The O(N or whatever) complexities given in the standard library descriptions
concern observable behavior of the algorithms, e.g. the number of invocations
of the copy constructor or the number of invocations of a comparison.

You can observe by simply counting the number of calls in your container
element type T.

My point is that the reasoning as to why the standard focuses on these things seems to be that they have an impact on performance in some way.

If they don't, it's hard to make a case for relevance. Why would you care about the number of calls, if the number of calls has no discernable impact on runtime behaviour? Or is there some other overarching reason to record about the number of calls?

From my point of view, if the relevance is performance-related then their relevance is greatly diminished compared to other factors. It seems to be a gap in vision to not see that the relevance of these things is as hardware-dependent as almost anything else. The greater the gap between memory and processor speeds becomes, the less relevance time complexity has on performance.

If you believe the C++ abstract machine description is no longer fit for its purpose,
you're very welcome to propose an update to EWG/CWG. Note that the entire
state-of-the-art of compiler optimizations critically depends on the as-if
rule formulated in [intro.abstract], so please tread carefully.
(Allowing to specify something like P1315 secure_clear is in the same realm.)

My point is not-so-much that it's not useful, just that the necessary gap between it and realworld machines means that not everything which is pertinent to allowing a given construct to exist, in a given way, is going to be expressible within the language of the abstract machine. If cache locality were to be part of the language of the abstract - that would also be a mistake. Because it's a realworld constraint which may change in 30 years. See my point above about time complexity. That *was* very relevant to performance, once.

But that means I can't justify or express everything within the scope of that language.

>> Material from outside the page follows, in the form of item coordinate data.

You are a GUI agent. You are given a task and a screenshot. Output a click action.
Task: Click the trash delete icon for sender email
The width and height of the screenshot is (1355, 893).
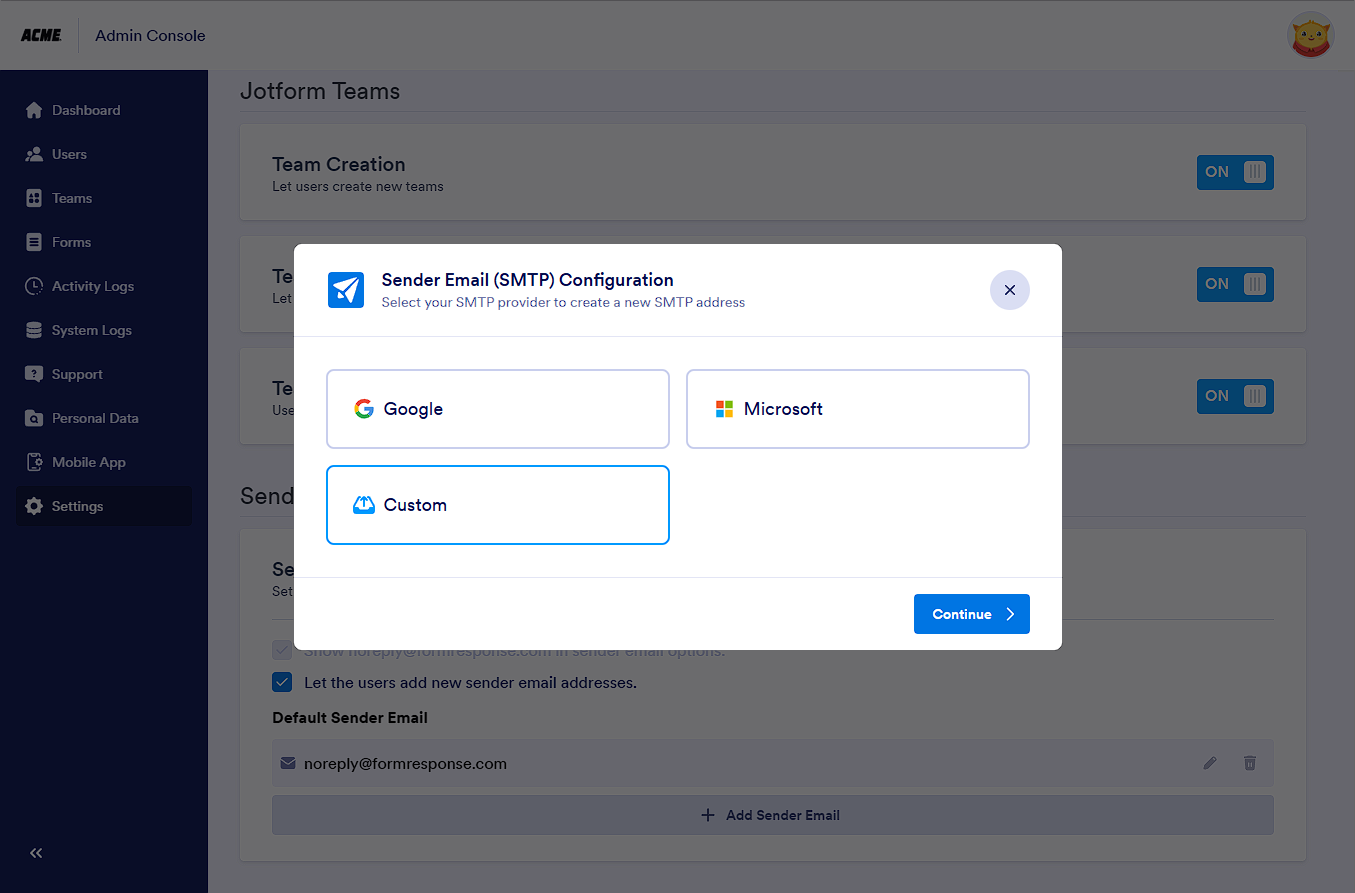1249,763
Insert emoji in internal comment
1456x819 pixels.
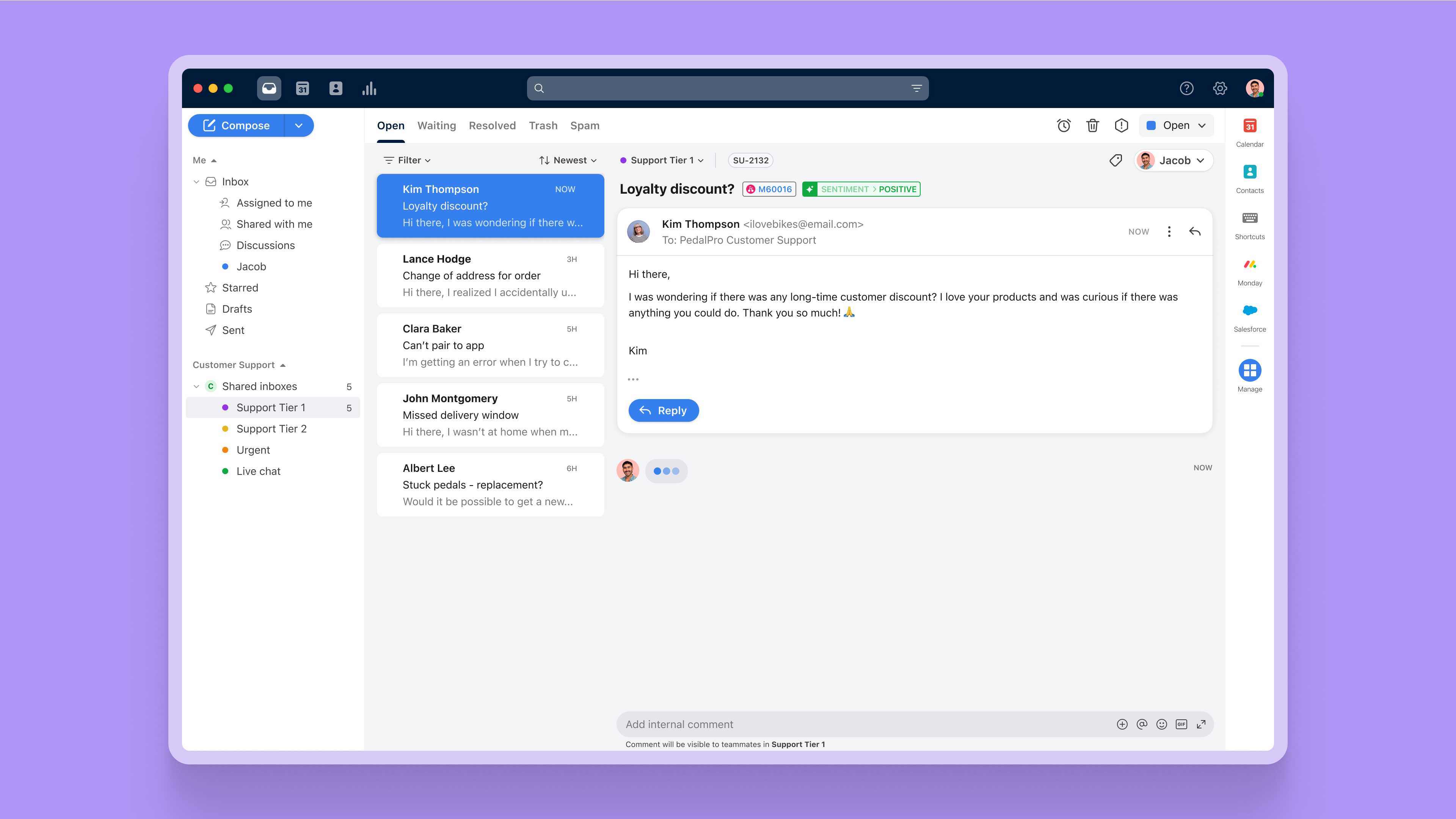coord(1161,724)
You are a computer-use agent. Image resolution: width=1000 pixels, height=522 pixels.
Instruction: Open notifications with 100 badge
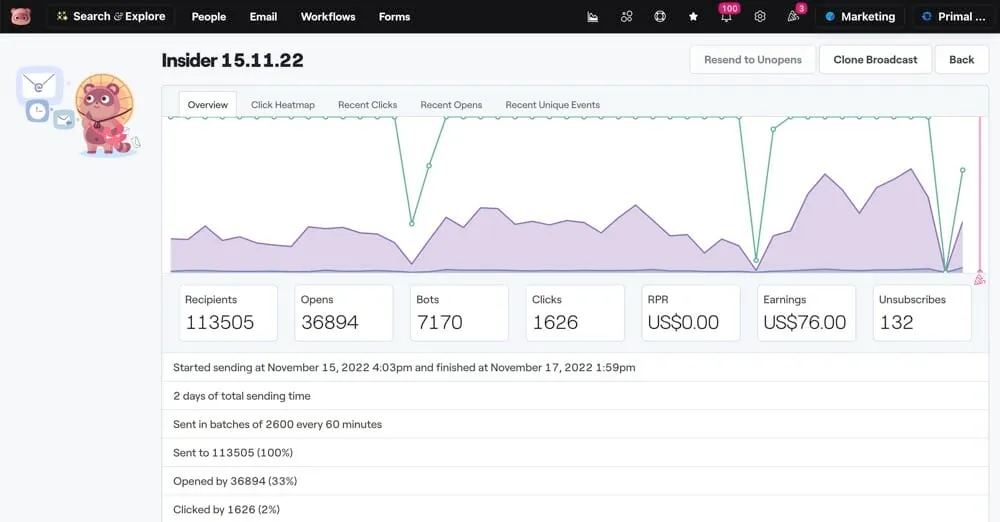(x=727, y=16)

All I'm saying is that the "technical specification" doesn't say that
std::colony's iterators have relational operators, so independent
implementations won't provide them, so portable user programs can't use
them. If that's not your desired end-state, the "technical specification"
needs to say something about relational operators, and probably specify
their semantics (because you can't use the RandomAccessIterator
specification framework, obviously).

Okay cool, will do.

Thanks again,

Matt